I read this from Tschichold, too. It might have been part of the famous Bill ./. Tschichold dispute. I am not sure. Need to loaf through a lot of magazines to find this source.

Werfer's picture

I never really understood this edict anyway. After all, Hitler was a racist, and he wanted to promote everything German as being superior. Why, then, would he ban something so obviously viewed upon as German (although not true as such, as there was no Germany before 1871, and blackletter fonts were used in many countries all over Europe during the course of history), and go with something relating to Latin origin (the Romans, and therefore, from his perverted point of view, the wrong race).

I mean, Stalin, who was not only a communist, but also a nationalist, would never have replaced Cyrillic with Mongolian now, would he?

I heard that somehow Hitler thought that especially the Schwabacher was created by a Jew, which later turned out not to be true - can anyone enlighten me on that point?

@hrant - thanks for pointing that out.
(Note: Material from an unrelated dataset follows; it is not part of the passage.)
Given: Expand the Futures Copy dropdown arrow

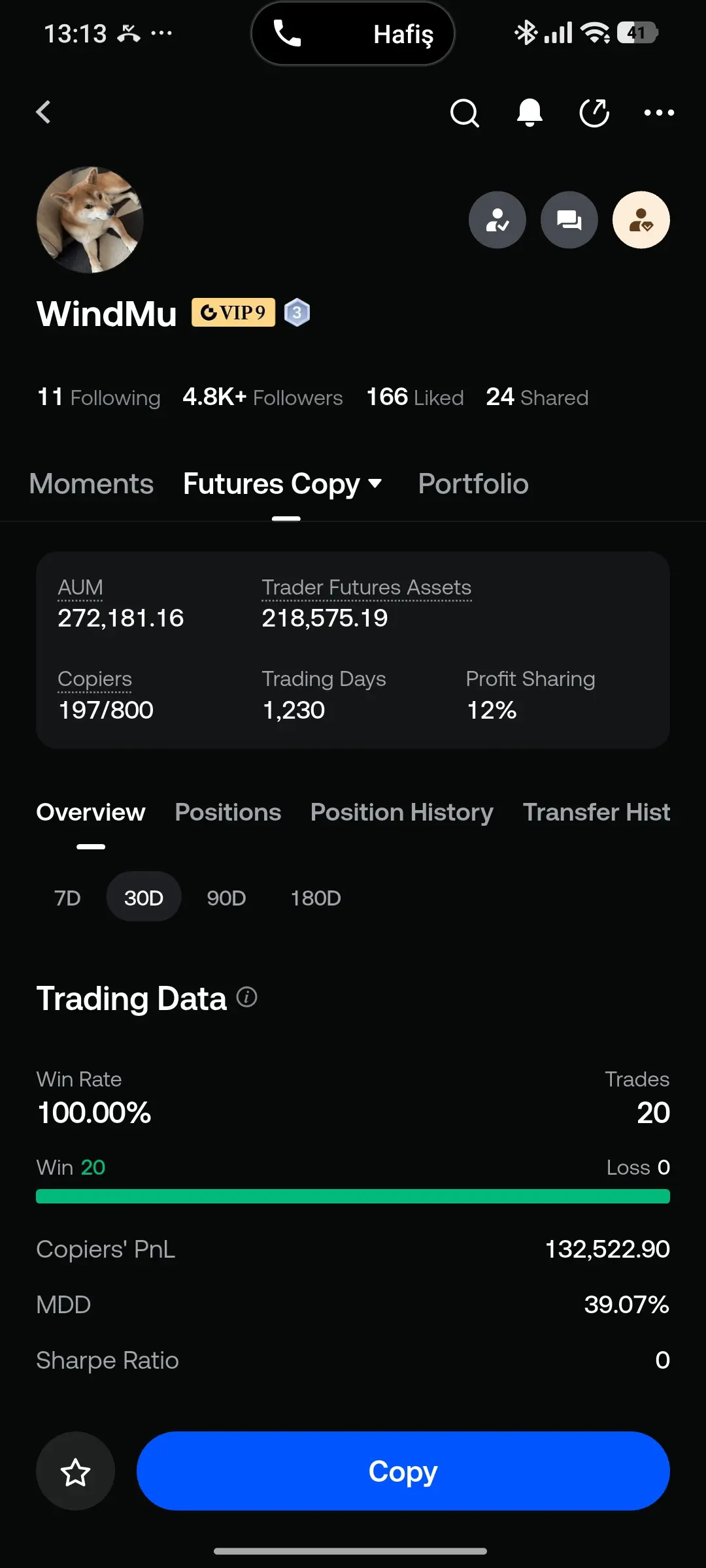Looking at the screenshot, I should 375,484.
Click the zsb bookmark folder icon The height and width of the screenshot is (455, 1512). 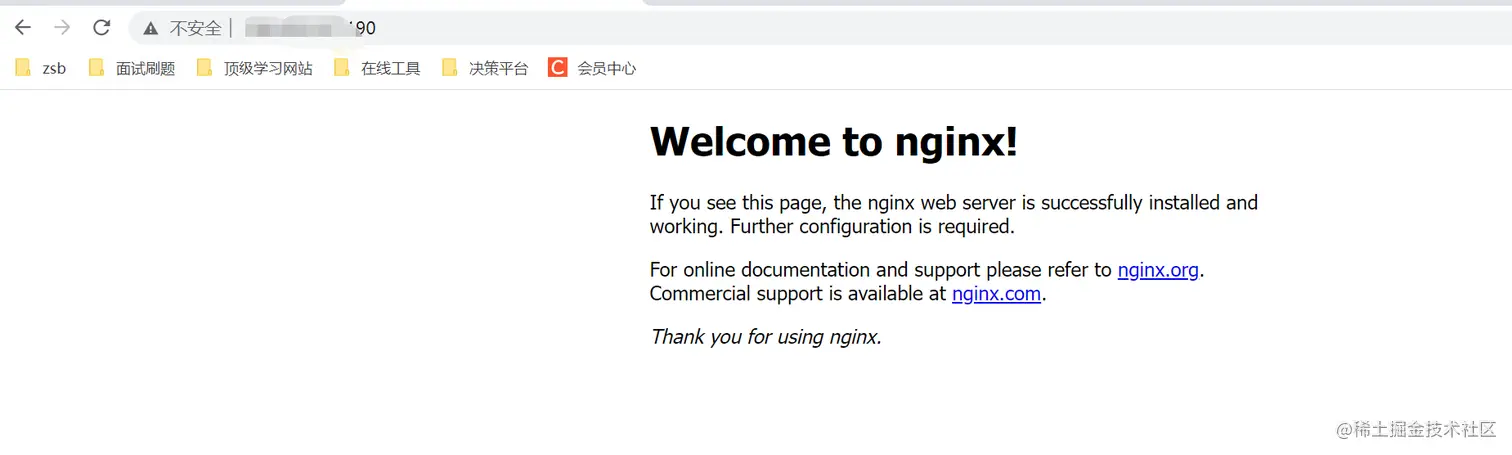(x=23, y=68)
I just LOVE Blackletter typefaces, as well as old German handwritings, and usually designs containing such fonts are being rejected because of "Nazi associations" :-/

Werfer's picture

By the way, I am thinking of making a Sütterlin handwriting font, simply because I cannot find a really nice one. Anyone have any suggestions - maybe I simply wasn't looking at the right types.

Andreas Stötzner's picture

> -Psychological effect of particular typefaces they are using and the reason they designed those specific typefaces

Our ancestors have been driven into madness by diabolical type.
That is one of the dark secrets about WW II.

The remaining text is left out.